→ Given exercise
Starting at the line that contains "1014x582 pixels. How" and ending at the line that contains "Action: coord(198,303)", give the listing as a two-column CSV with the header input,output. Each row should hold one entry's text and its answer, each in a single quoted field with line breaks replaced by spaces.

→ Material to process

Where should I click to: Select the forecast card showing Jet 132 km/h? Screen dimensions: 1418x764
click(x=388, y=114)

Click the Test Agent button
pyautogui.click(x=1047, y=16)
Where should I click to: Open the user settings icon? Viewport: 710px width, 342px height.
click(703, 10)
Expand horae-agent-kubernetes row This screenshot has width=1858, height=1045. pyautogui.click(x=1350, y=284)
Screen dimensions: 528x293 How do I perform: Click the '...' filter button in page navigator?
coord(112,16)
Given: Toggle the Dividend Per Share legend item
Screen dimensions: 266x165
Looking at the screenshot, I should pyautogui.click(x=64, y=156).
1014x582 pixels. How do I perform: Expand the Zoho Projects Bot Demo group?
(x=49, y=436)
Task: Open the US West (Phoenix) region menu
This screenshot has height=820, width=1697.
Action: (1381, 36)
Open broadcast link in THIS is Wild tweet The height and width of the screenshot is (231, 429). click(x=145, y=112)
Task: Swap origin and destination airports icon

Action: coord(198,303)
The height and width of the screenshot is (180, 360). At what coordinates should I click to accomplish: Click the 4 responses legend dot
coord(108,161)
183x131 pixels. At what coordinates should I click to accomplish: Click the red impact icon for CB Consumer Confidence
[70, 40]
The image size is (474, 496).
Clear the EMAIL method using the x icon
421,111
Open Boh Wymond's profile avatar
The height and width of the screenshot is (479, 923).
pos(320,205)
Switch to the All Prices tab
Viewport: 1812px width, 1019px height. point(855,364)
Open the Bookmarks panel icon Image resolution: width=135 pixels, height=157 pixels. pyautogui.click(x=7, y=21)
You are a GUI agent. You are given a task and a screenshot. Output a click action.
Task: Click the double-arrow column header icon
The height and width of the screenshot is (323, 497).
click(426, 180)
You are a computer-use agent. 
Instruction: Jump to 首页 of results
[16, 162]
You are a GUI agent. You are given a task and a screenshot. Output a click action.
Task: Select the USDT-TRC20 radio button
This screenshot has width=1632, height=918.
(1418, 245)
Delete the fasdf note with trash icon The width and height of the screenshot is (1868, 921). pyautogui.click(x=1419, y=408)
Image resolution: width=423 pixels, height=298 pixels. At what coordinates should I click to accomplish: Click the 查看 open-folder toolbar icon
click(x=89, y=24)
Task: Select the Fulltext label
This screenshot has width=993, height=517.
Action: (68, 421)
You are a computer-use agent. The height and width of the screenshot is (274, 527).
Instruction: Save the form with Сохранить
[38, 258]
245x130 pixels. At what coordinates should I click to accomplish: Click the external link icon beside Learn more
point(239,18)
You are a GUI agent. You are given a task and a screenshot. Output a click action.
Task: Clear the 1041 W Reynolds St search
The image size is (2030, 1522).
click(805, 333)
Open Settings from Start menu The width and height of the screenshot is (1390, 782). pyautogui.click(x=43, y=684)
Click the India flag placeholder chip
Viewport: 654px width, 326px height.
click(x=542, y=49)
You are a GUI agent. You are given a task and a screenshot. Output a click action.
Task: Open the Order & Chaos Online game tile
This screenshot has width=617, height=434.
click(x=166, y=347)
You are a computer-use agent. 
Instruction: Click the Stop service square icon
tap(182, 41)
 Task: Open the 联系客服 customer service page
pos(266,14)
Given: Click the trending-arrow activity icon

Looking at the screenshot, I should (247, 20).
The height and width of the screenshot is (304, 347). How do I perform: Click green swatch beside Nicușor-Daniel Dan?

→ Solution to the problem
input,output
"1014x582 pixels. How do I perform: Expand the Zoho Projects Bot Demo group?","(x=49, y=436)"
"Task: Open the US West (Phoenix) region menu This screenshot has height=820, width=1697.","Action: (1381, 36)"
"Open broadcast link in THIS is Wild tweet The height and width of the screenshot is (231, 429).","click(x=145, y=112)"
"Task: Swap origin and destination airports icon","Action: coord(198,303)"